Die Erfindung ist dadurch gekennzeichnet, daß der Verdampfer (20) eine quaderähnliche Form mit einer rechteckigen horizontalen Querschnittsfläche aufweist, der Wärmetauscher (7) quaderförmig gestaltet und im unteren Bereich des Verdampfers (20) so angeordnet ist, daß die Rohre (24) des Wärmetauschers (7) mit einem Winkel (26) zur Senkrechten (25) geneigt sind.
Die Erfindung betrifft eine Vorrichtung zur Verdampfung von Flüssigkeiten mittels mechanischer Brüdenverdichtung mit einem Verdampfer, in dem ein stehendes quaderförmiges Rohrbündel als Wärmetauscher angeordnet und der im Ausdampfbereich mit Strömungshindernissen versehen ist.

Beschreibung[de]

Die Erfindung betrifft eine Vorrichtung zur Verdampfung von Flüssigkeiten mittels mechanischer Brüdenverdichtung gemäß dem Gattungsbegriff des Hauptanspruches.

Bei der gattungsmäßigen Verdampfung von verschmutzten Industrieabwässern und Lösemitteln, beispielsweise Reinigungswässer, Waschwässer, Emulsionen kommt es bei der Kondensation des Dampfes an den Außenflächen der Rohre eines senkrecht stehenden Wärmetauscherrohrbündels zu einem an der Rohroberfläche ablaufenden Kondensatfilmes, der den Wärmeübergang vom Dampf zum Rohr und somit eine weitere Kondensation behindert.

In Reinhard Billet: "Verdampfung und ihre technischen Anwendungen" werden auf Seite 135-138 zwei Bauarten von Schrägrohrverdampfern in zylinderförmiger Bauweise mit kreisförmigem Querschnitt beschrieben, in denen der Wärmeübergang auf der Kondensatseite durch eine schräge Anordnung des gesamten Rohrbündels verbessert wurde.
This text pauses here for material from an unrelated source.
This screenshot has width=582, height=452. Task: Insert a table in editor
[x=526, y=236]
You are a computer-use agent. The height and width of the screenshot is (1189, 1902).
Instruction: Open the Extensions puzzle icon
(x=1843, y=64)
Nachteilig bei dieser zylindrischen Bauweise des Rohrbündels ist, daß ein bestimmtes Verhältnis von Länge zu Durchmesser des Rohrbündels durch eine unterschiedliche Flüssigkeitsbeaufschlagung im oberen Bereich der Verdampferrohre nicht überschritten werden kann, und somit diese Schrägrohrverdampfer nur bei relativ kleinen Verdampungsleistungen eingesetzt werden können.

In der DE 44 09 059 C1 ist eine Vorrichtung zur Verdampfung von schäumenden Flüssigkeiten offenbart, bei der der Verdampfer eine quaderförmige Form mit einer rechteckigen Querschnittsfläche aufweist, deren längere Seite in Richtung des Verdampfungsweges liegt und im Ausdampfbereich mindestens zwei Umlenkbleche angeordnet sind. Nachteilig ist, daß im Ausdampfbereich relativ hohe Dampfgeschwindigkeiten erreicht werden wenn die längere Verdampferseite in Richtung des Verdampfungsweges liegt und somit die Gefahr besteht, daß Schaumteilchen oder Flüssigkeitströpfchen mit der Dampfströmung mitgerissen werden können und somit die Destillatqualität beeinträchtigt wird.
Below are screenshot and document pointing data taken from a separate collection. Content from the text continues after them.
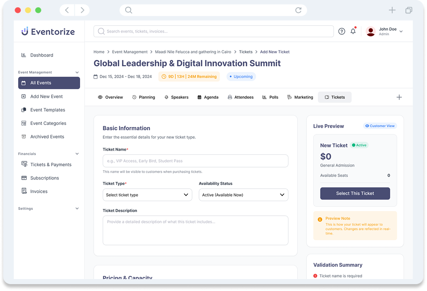
Task: Click the Ticket Name input field
Action: pos(195,161)
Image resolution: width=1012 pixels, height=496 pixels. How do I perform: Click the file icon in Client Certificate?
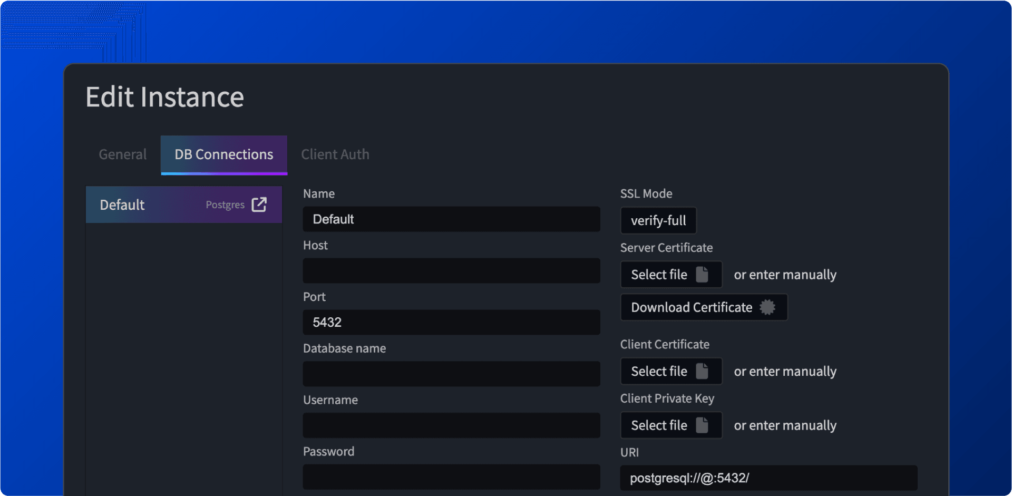click(x=702, y=371)
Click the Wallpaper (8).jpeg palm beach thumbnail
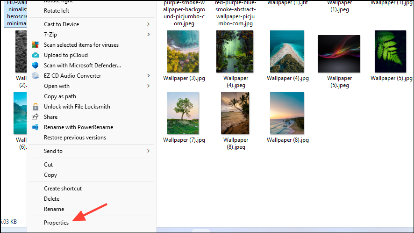 click(235, 113)
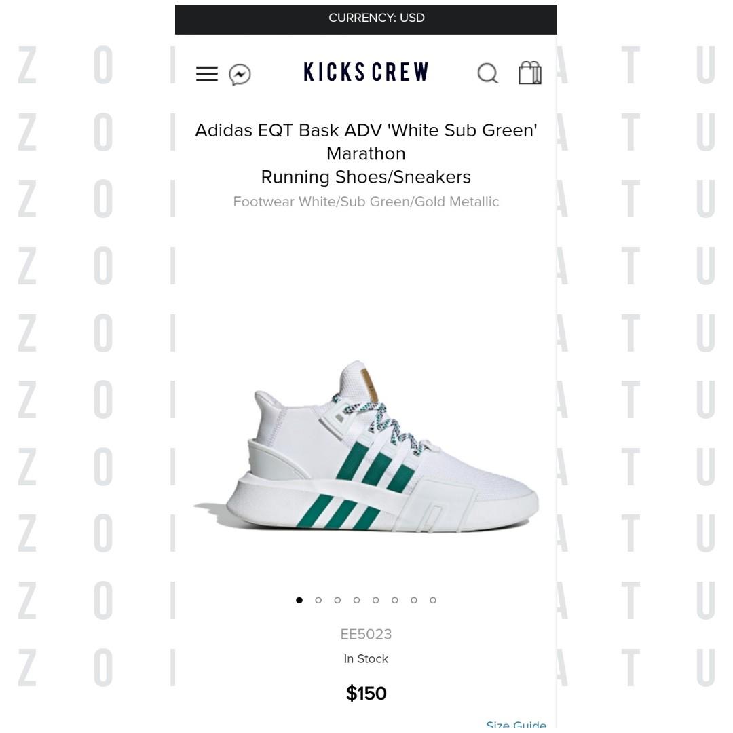The height and width of the screenshot is (733, 733).
Task: Open the shopping bag cart
Action: [530, 73]
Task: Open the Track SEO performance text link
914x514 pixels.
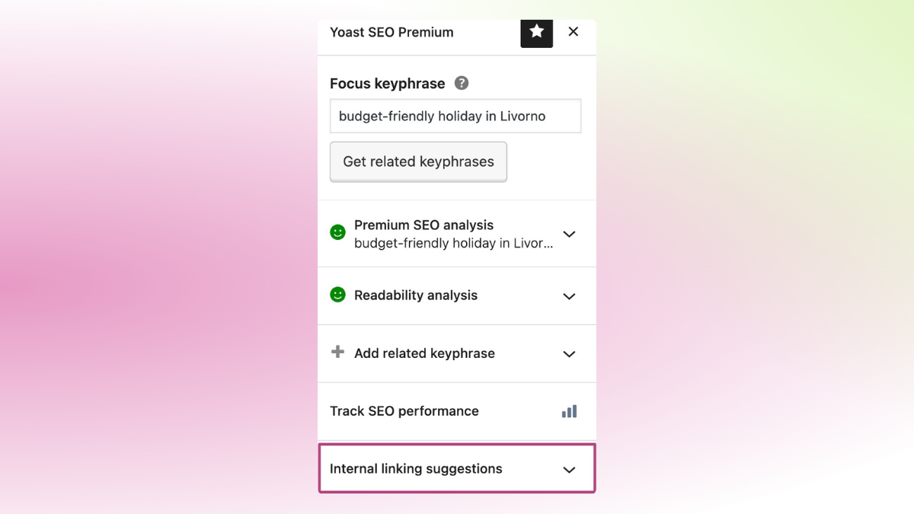Action: [x=404, y=411]
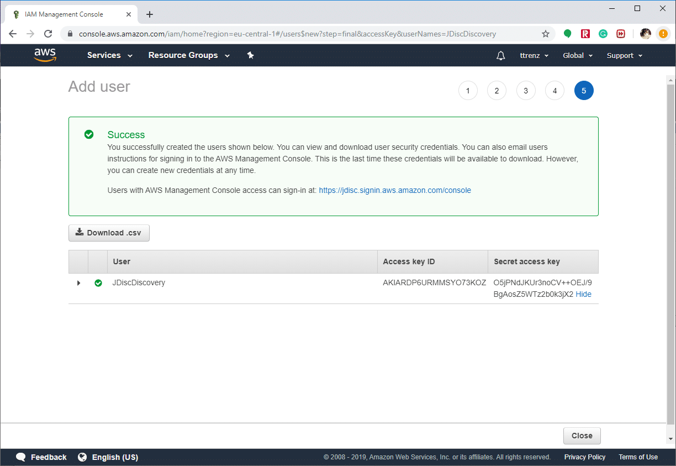This screenshot has width=676, height=466.
Task: Open the notifications bell
Action: [500, 55]
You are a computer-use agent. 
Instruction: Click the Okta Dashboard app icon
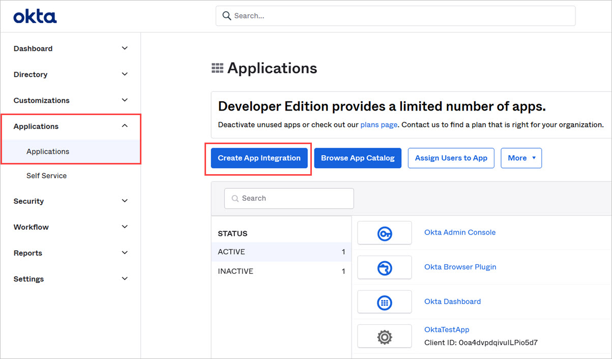pos(384,301)
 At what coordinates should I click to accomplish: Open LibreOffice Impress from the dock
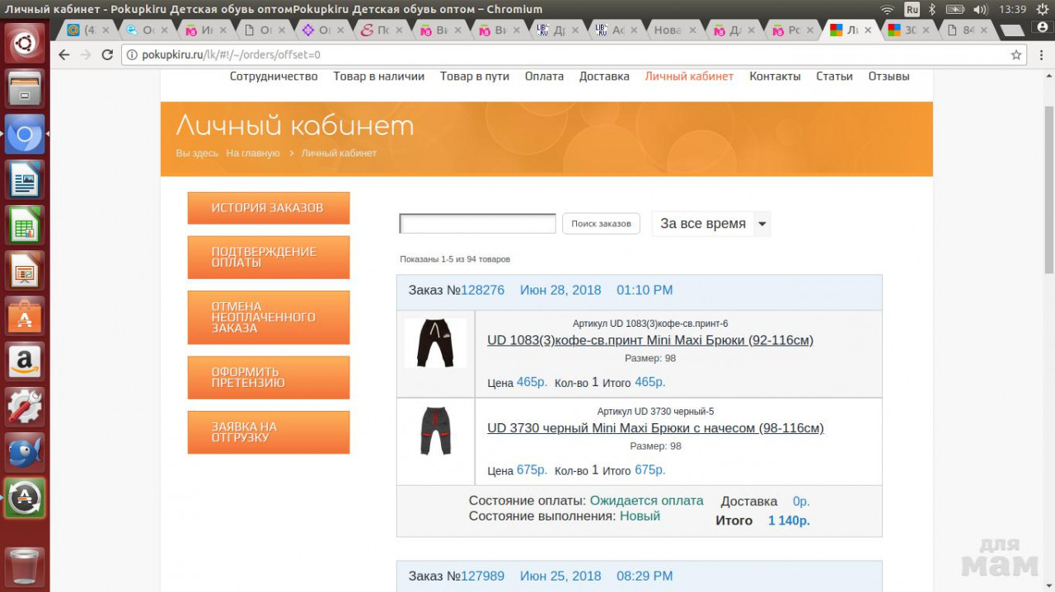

Aufgabe der Erfindung ist es, eine Vorrichtung zur Verdampfung von Flüssigkeiten mittels mechanischer Brüdenverdichtung anzugeben, mit der in einfacher Weise der durch den am Wärmetauscherrohr abfließenden Kondensatfilm beeinträchtigte Wärmeübergang verbessert wird.
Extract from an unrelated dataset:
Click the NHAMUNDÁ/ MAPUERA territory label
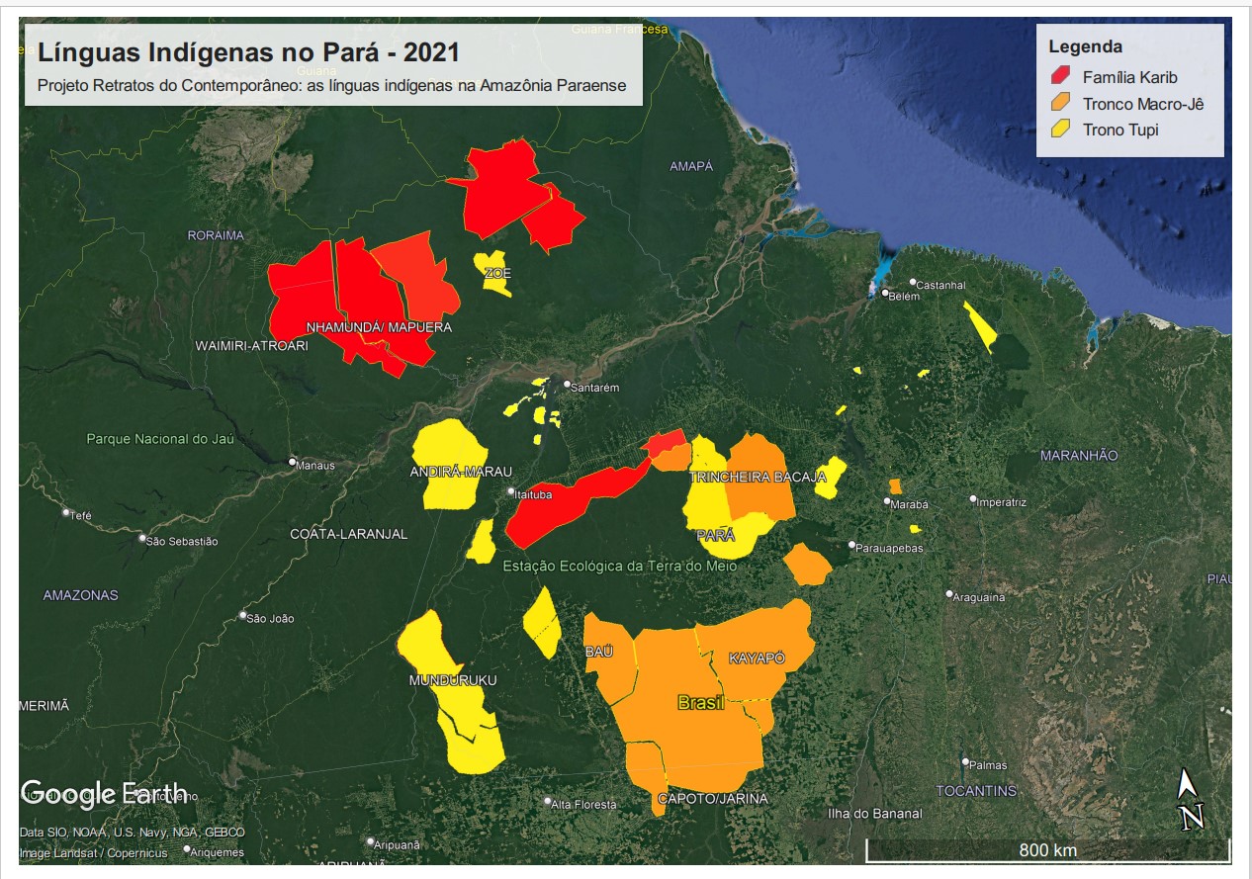The width and height of the screenshot is (1252, 879). (379, 327)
Erfindungsgemäß ist der Verdampfer in einer quaderänlichen Form mit einem rechteckigen horizontalen Querschnittsfläche ausgebildet, wobei die Rohre des Wärmetauschers stehend mit einer Neigung zur Senkrechten angeordnet sind.

Durch diese Neigung der Rohre wird erreicht, daß das Kondensat nicht als Film an der Außenseite der Wärmetauscherrohre abfließt sondern nur an der Unterseite der geneigten Rohre, wodurch es nicht zu einer Beeinträchtigung des Wärmeübergangs zwischen Dampf und Rohrwand kommt.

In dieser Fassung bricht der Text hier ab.